Significantly, Duterte is not anchoring his Article 19 challenge on this article, probably on the advice of his lawyers who seem to prefer focusing on the import of Article 12(2). According to Duterte’s submission, Article 127 is irrelevant. But even if it were to be applied, its strict application means that the ICC could not proceed with investigating the drug war killings because the preliminary examination launched by the ICC Prosecutor was not a “matter” that was “under consideration by the Court” at the time the withdrawal took effect in March 2019. Duterte argues that the preliminary examination process does not survive withdrawal, and is merely an “internal, informal” stage that the Office of the Prosecutor “has decided to self-regulate and formalize” in a mere policy paper.

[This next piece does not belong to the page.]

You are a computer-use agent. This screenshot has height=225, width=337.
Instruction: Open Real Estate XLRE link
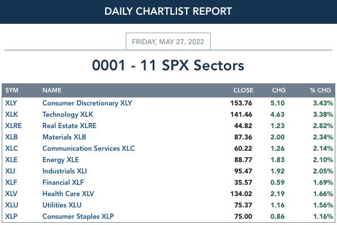point(70,126)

These arguments put forward by Duterte are misleading. A preliminary examination is a stage in an eventual case that is referred to and governed by the Rome Statute. Article 15, in sub-paragraphs 1, 2, 3, and 6, pertain to the ICC Prosecutor’s responsibility and role in this stage of the process, and the steps that must be taken once it has concluded the preliminary examination. Other provisions of the Statute and the ICC’s rules of procedure deal with the standards governing this stage and how the Chambers can review the ICC Prosecutor’s conclusions. It is, therefore, incorrect to dismiss the prelimimary examination as an “internal, informal” stage devoid of legal significance.
More importantly, as the ICC Prosecutor pointed out in an earlier submission, a fact which Duterte’s challenge glosses over is that Article 127(2) — particularly, the much-debated clause on how the withdrawal should not, in any way, prejudice an ongoing investigation or matter being considered by the Court — only enshrines the principle of non-retroactivity. It ensures that a state’s withdrawal will not adversely affect rights and obligations that have already set in. Article 127(2) does not define the ICC’s temporal jurisdiction as this is governed by Article 11. Neither does Article 127(2) impose an additional requirement for the exercise of jurisdiction.
The position taken by the ICC Prosecutor is consistent with both treaty and customary international law dealing with the interpretation of treaties and their termination clauses, all of which aim to preserve the legal situation prior to the withdrawal. And in Duterte’s case, the legal situation is that the ICC has jurisdiction to investigate crimes against humanity in the context of the “war on drugs” and to investigate and prosecute the perpetrators.
Subscribing to Duterte’s flawed interpretation of the Rome Statute only reinforces impunity already prevalent in state-perpetrated crimes. Doing so would mean that perpetrators of the worst atrocities, who usually exercise political power and occupy a country’s highest positions, could easily undermine the ICC’s function and defeat its purpose by simply withdrawing from the Rome Statute once word comes out that the ICC Prosecutor has opened a preliminary examination into crimes taking place in that country. When the Court finally decides on Duterte’s Article 19 challenge, such an interpretation cannot be allowed to hold sway.